On Saturday morning, Sofia meets with chime of all its churches the 125th anniversary of liberation from the Ottoman yoke during the 1877-78 Russo-Turkish war. A thanksgiving liturgy will be held in the Holy Week church in memory of the Russian soldiers who died for Bulgaria's liberation. Bulgarian Patriarch Maxim is expected to attend the liturgy.
Wreaths will be laid to the Tomb of the Unknown Soldier and to the memorials of Russian soldiers which were erected as a sign of gratitude to Russia for Bulgaria's liberation from the Ottoman dominance. Flowers will also be laid to the bronze monument of Russian Emperor Alexander II. A concert will be held at Sofia's Military Club.
Late in the evening, Sofia's sky will be illuminated by fireworks in honour of those who liberated Bulgaria.

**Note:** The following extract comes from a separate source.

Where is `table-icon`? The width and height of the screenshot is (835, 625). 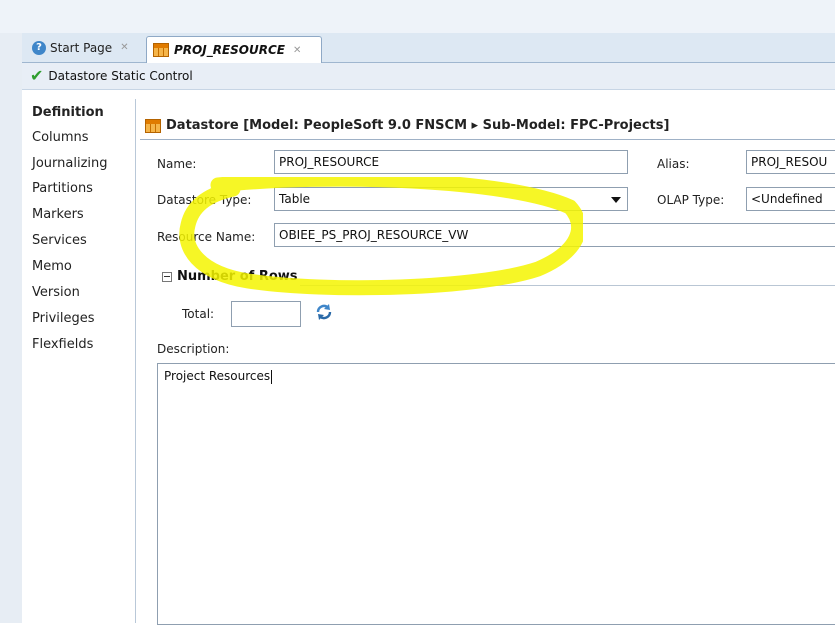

In the winter of 1878, Russian troops commanded by Iosif Gurko passed through the Balkan Mts. and liberated Sofia after a sanguinary fight with Turkish units under the command of Shukri-Pasha. On January 4th, Kuban Cossacks threw the Turkish banner from the governor's house on the ground. According to historians, Russian troops were met with music and flowers. At that time, Sofia's residents decided to make this day in January an annual popular holiday. In the course of time and changing regimes, this decision was forgotten, but Sofia's municipality has revived the tradition.